Découvrez une série de portraits vidéo représentatifs de la variété des métiers existant dans le domaine de l’eau. Sous forme d’entretiens, ces chercheurs, ingénieurs ou techniciens présentent leurs activités, sur le terrain, au bureau ou encore en laboratoire.

Delphine Allier, hydrogéologue du BRGM 

Portrait vidéo de Delphine Allier, hydrogéologue au BRGM. L'hydrogéologie vise à mieux comprendre une ressource essentielle à la vie : l'eau. 

© Centre Sciences 

Après un bac S et une prépa scientifique, j'ai fait ma formation dans une école d'ingénieurs, l'ENTPE, l'Ecole nationale des travaux publics de l'État. Je me suis spécialisée ensuite dans l'environnement. Je voulais travailler dans l'environnement pour interagir aussi avec mon environnement. Et par conviction. C'est le domaine de l'eau qui m'a le plus attirée. 

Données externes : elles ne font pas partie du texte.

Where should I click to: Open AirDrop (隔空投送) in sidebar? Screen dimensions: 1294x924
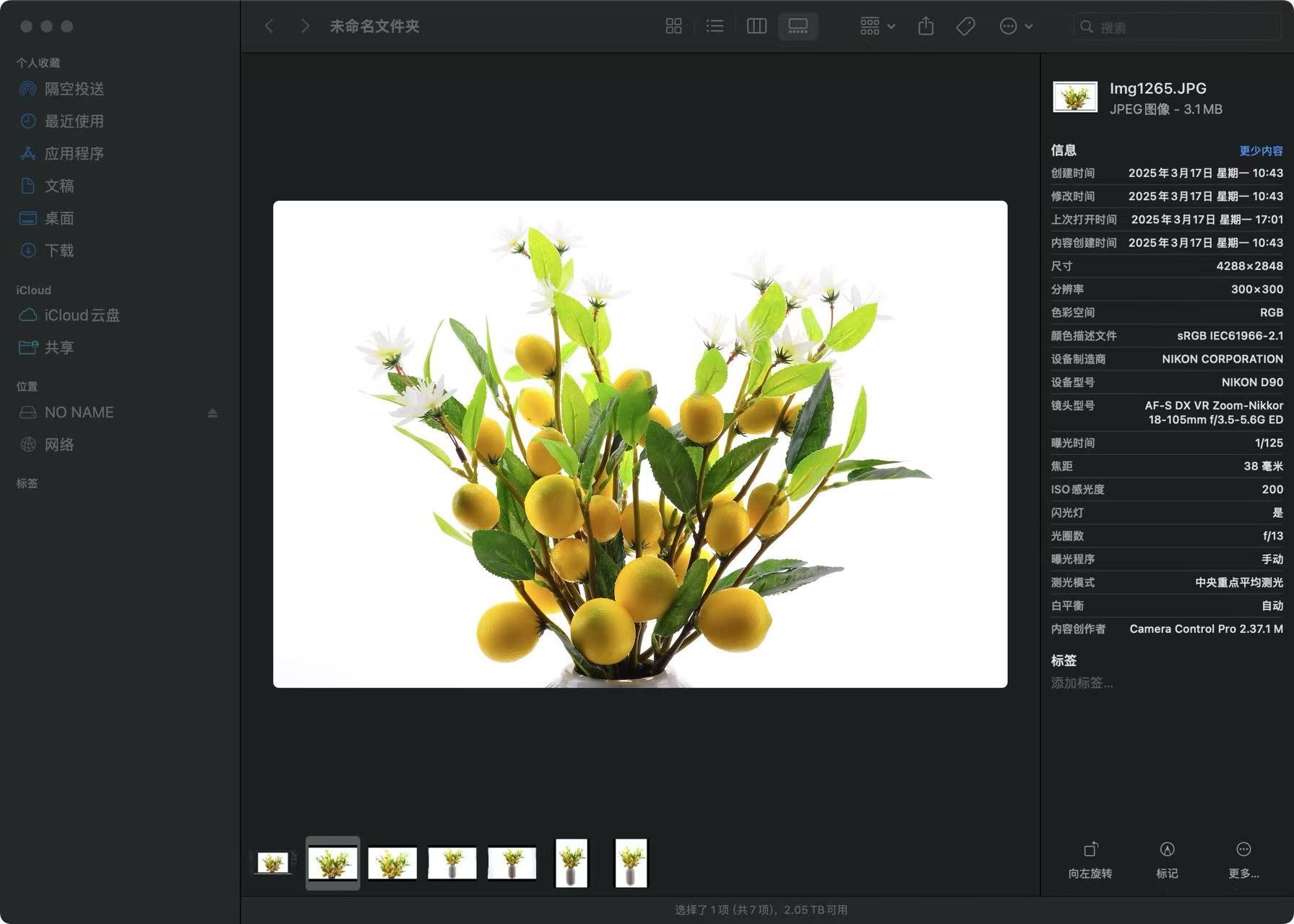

Dans un 1er temps, je m'occupe de la cartographie de cette ressource, sachant que c'est une ressource invisible, donc assez difficile à cartographier. Il s'agit de comprendre comment elle interagit avec l'Homme, S'il y a des relations entre les eaux souterraines et les eaux de surface. Comment, quand on extraie de l'eau pour l'agriculture ou pour l'eau potable, on va agir sur cette eau souterraine. Si elle sera en quantité suffisante pour satisfaire tous ces besoins. Et puis, la qualité de celle-ci. On veille à ce qu'il y ait une bonne qualité. On essaye de voir si elle est protégée des pollutions de surface. 

On connaît très peu les aquifères et les nappes en France et dans le monde. Il y a encore beaucoup de choses à découvrir. Les métiers de la recherche sont déjà valorisants. On est garants, en quelque sorte, d'une science. Et puis, on la transmet. On fait beaucoup de conférences, on participe à des formations. On a l'impression de contribuer à la gestion des ressources. C'est aussi valorisant parce que ça reste assez concret. 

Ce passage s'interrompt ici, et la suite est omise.